• Task instructions
From the records below, count the lines holding the string "chart". Only the number is wanted.

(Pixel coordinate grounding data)
——————————
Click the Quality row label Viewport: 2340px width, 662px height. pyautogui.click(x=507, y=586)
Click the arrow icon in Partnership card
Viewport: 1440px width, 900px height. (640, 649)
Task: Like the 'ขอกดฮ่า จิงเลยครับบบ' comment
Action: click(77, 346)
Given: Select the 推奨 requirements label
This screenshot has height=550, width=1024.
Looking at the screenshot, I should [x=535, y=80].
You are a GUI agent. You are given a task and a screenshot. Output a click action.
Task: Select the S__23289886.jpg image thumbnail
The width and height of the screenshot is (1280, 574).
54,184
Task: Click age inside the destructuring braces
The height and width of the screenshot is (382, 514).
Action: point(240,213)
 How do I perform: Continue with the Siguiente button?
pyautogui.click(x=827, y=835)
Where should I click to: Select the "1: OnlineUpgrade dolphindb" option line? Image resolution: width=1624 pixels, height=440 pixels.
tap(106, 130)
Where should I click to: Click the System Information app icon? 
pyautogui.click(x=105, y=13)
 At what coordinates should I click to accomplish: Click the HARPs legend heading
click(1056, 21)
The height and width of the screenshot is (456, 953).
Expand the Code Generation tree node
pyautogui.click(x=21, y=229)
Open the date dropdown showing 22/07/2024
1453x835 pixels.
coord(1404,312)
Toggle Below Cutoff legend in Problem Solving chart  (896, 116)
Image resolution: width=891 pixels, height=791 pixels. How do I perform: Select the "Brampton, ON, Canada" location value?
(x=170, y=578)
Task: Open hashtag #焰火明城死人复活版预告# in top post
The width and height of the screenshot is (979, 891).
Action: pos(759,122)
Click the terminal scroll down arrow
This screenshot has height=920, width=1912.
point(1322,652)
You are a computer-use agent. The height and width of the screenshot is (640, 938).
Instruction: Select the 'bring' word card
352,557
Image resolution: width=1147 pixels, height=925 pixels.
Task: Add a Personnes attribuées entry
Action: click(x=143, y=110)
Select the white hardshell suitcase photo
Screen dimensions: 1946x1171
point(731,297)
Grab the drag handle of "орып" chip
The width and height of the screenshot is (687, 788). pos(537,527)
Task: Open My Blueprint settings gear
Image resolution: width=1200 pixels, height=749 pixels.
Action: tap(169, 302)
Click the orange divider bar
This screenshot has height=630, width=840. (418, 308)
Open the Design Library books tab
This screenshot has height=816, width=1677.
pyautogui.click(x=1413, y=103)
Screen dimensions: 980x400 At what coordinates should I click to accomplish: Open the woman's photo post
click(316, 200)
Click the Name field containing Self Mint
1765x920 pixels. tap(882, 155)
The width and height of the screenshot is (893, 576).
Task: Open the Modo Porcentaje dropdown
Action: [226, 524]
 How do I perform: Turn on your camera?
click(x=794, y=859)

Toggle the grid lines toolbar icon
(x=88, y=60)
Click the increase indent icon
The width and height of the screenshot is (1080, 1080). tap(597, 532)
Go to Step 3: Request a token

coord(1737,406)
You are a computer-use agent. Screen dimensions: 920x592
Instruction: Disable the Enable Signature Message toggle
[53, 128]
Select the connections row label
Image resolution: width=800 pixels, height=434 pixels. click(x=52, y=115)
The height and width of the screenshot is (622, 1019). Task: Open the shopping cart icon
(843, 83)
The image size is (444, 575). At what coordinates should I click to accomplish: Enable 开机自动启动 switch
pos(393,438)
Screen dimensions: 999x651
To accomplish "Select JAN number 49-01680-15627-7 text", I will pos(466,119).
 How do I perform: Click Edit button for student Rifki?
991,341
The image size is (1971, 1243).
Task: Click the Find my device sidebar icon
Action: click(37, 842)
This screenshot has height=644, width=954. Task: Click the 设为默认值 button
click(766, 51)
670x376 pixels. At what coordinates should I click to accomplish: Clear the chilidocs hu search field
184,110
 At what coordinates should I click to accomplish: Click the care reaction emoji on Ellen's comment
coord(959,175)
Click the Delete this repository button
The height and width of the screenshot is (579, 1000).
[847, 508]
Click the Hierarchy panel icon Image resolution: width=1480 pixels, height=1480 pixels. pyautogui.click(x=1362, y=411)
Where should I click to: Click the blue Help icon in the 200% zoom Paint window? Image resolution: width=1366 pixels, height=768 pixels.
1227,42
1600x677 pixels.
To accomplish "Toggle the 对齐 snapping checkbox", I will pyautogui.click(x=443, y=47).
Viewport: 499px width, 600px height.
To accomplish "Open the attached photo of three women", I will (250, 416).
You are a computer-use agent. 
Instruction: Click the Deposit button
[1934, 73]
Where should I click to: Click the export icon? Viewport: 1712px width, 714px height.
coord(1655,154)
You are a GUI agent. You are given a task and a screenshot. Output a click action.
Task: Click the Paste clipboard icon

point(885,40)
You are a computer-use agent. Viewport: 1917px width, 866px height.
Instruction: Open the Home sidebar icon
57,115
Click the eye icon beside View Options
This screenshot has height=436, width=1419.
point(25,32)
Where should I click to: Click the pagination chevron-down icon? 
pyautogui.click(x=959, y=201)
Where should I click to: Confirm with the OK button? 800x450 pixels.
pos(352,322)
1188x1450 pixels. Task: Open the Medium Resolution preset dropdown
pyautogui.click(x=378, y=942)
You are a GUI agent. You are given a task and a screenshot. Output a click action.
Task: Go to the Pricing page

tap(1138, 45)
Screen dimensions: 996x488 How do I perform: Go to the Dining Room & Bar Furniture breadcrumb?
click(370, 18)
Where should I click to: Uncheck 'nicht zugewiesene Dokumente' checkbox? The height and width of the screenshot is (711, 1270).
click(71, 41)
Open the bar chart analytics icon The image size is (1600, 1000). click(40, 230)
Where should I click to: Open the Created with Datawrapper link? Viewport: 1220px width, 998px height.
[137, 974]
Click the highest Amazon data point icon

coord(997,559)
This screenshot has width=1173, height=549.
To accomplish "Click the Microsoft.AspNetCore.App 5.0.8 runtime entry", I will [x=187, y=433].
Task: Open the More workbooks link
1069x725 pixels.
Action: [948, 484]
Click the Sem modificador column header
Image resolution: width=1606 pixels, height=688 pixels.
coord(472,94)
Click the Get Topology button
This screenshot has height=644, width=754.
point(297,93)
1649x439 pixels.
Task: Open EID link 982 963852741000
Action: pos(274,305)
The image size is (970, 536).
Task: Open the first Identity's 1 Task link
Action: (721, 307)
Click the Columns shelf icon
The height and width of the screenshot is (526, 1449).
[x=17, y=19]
——————————
• Answer area
2